« "Naïveté de ma mère, elle croyait que le savoir et un bon métier me prémuniraient contre tout, y compris le pouvoir des hommes." Je me reconnais dans chaque page d'Annie Ernaux, mais si je devais ne retenir qu'un texte, ce serait La femme gelée, publié en 1981. Elle y raconte son éducation dans un milieu modeste jusqu'à son mariage bourgeois, dans lequel elle prend de plein fouet la charge de la maison et des enfants assignée par défaut aux femmes. Elle nous ouvre les portes de cette nouvelle vie à Annecy. On y croise ses beaux-parents, à l'opposé des siens qui n'ont ni diplôme ni argent, et chez qui c'est le père qui cuisine tandis que la mère tient la bourse de l'épicerie. Tout faisait écho : j'avais abandonné mon métier à Paris pour suivre mon mari, muté et promu à des centaines de kilomètres, loin de nos familles respectives ; je jonglais avec un puis deux bébés, les courses, les baby-sitters, le dîner improvisé, l'histoire du soir, tout en ayant le désir absolu de retravailler pour m'épanouir et rester indépendante financièrement.

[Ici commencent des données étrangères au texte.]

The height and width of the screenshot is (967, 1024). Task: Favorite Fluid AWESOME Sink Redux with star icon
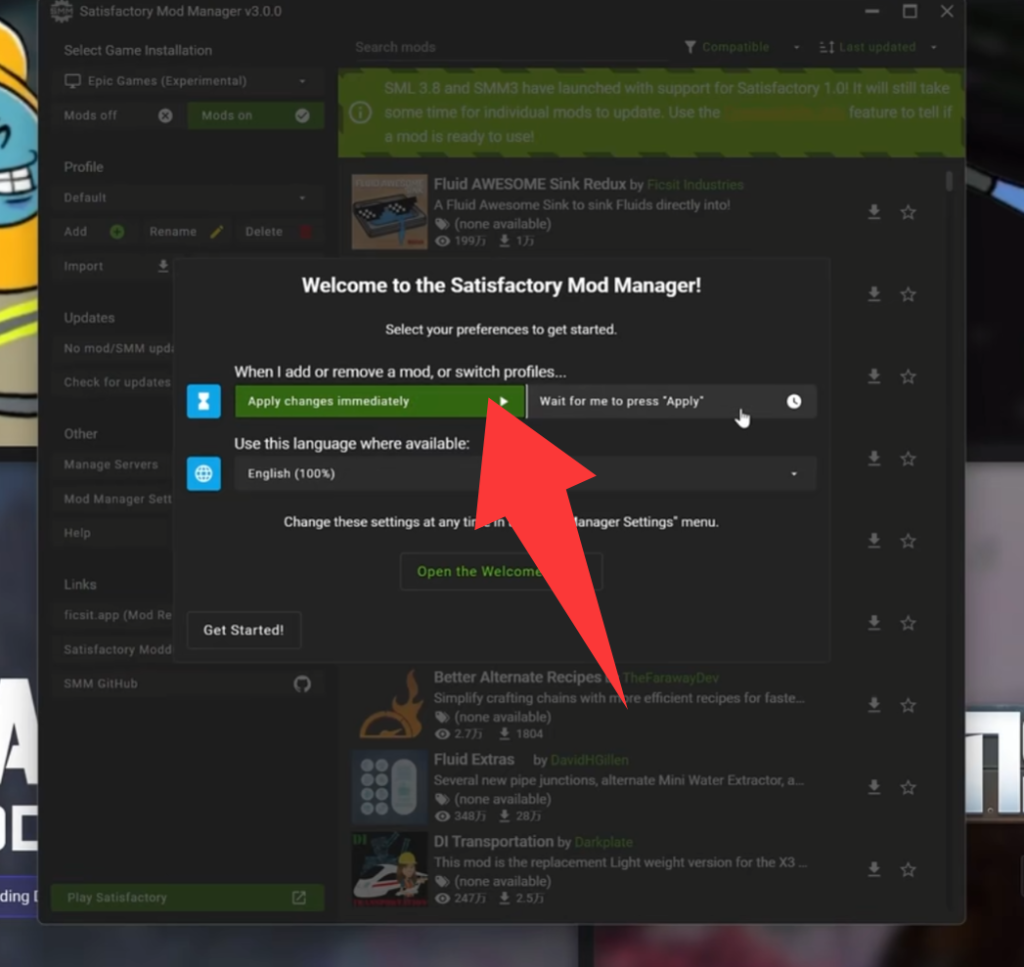[x=908, y=212]
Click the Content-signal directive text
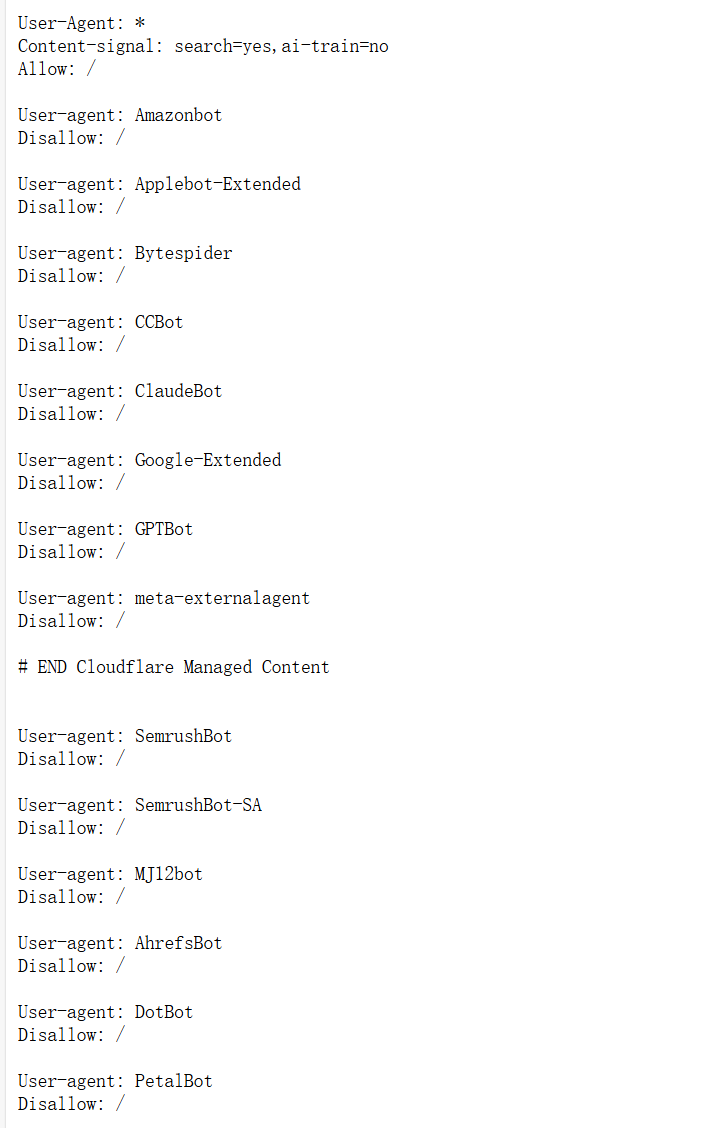 202,46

Dans La femme gelée, on lit aussi : "Ce que je deviendrai ? Quelqu'un. Il le faut. Ma mère le dit. Et ça passe par un bon carnet scolaire." À la différence d'Annie Ernaux, ma mère n'a jamais eu de grandes ambitions pour moi. Elle voulait simplement que je sois heureuse et que je gagne assez pour partir en vacances. Ce fut une ascension sociale par hasard, que nul n'avait programmée. J'avais été la bonne élève qui suit le chemin tout tracé après la grande école, mais je ne me suis jamais sentie à ma place. Je ne pouvais pas dire sans être jugée que je venais de Massy, d'une tour HLM, puis que j'étais boursière et que j'habitais en cité U. Après la honte d'avoir dû me taire, je culpabilisais d'échouer à être l'épouse et la mère que la société attendait de moi. J'ai un besoin vital de temps et de solitude, qui semble être perçu comme égoïste. Du temps que, comme Annie, j'ai volé entre deux siestes ou dans le métro entre le travail et la maison.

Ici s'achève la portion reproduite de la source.